Отчет об изъятых у преступников ценностях передай майору Сучкову.
Немедля начинай операцию.
Анатолий Зубцов читал автобиографию Каширина и вспоминал, как в
первом классе детдомовской школы старенькая учительница, Мария
Александровна, дирижируя рукою, почти напевала на уроках чистописания:
- На-жим... Воло-сяная...
Уважаемый профессор оказался отличным каллиграфом и, конечно,
слывет человеком строгих жизненных правил, крайне педантичным и
аккуратным.
"Я, Каширин Вячеслав Иванович, родился 25 мая 1896 года в семье
младшего конторщика на прииске Богоданном Таежинского уезда
Краснокаменской губернии, ныне рабочий поселок Октябрьский
Краснокаменской области. В семье, кроме меня, было пять братьев и три
сестры. Попечительством владельца прииска К. Д. Бодылина закончил
сначала коммерческое училище в Таежинске, а затем горнотехническое - в
Екатеринбурге".
- Попечительством! - Анатолий перечитал это полузабытое слово. -
Бодылина... Старуха Максимова называла Федорину - Борылина или
Бутылина...
"С осени 1914 года я начал службу в должности горного техника на
прииске Богоданном золотопромышленного товарищества "Бодылин и
сыновья". Состоял в этой должности до осени 1920 года, когда
предприятия и ценности товарищества были национализированы. После
этого перешел на государственную службу в трест "Ярульзолото", откуда
в 1922 г. откомандирован для продолжения образования в горную
академию".
Дальше защита диссертаций. Вступление в начале войны в партию и в
народное ополчение. Длинный перечень научных трудов. Заграничные
маршруты по конференциям и конгрессам.
"А все началось с попечительства золотопромышленника Бодылина К.

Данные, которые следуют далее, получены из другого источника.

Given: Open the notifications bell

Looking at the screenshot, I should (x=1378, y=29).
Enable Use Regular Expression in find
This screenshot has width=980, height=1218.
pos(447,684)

Д.". - Зубцов медленно закрыл картонную папку, стянул в узелок тесемки
и, возвращая документы директору института, сказал удовлетворенно:
- Благодарю вас, вот и все.
- Надеюсь, рассеяли свои э-э... сомнения, что ли?
- А разве я высказывал вам нечто в этом смысле?
- О, нет! Разумеется, нет! Однако, согласитесь, сам ваш визит
может быть истолкован... в определенном смысле.
- Решительно не согласен. И мне очень жаль, если вы истолковали
именно так. Подозрение в подозрительности - тоже подозрительность.
- Вы полагаете? Хотя, пожалуй, вы и правы... - озадаченно
проговорил директор и рассмеялся с облегчением. - А вы, майор, однако
же, софист. Я уже, грешным делом, намерен был предостеречь вас, что мы
знаем Вячеслава Ивановича как большого ученого, человека
исключительной честности и никому не дадим его в обиду.
- Спасибо за такую готовность. Но именно потому, что Вячеслав
Иванович - человек исключительной честности, не миновать, видно,
украсть у него несколько часов отдыха в Сочи...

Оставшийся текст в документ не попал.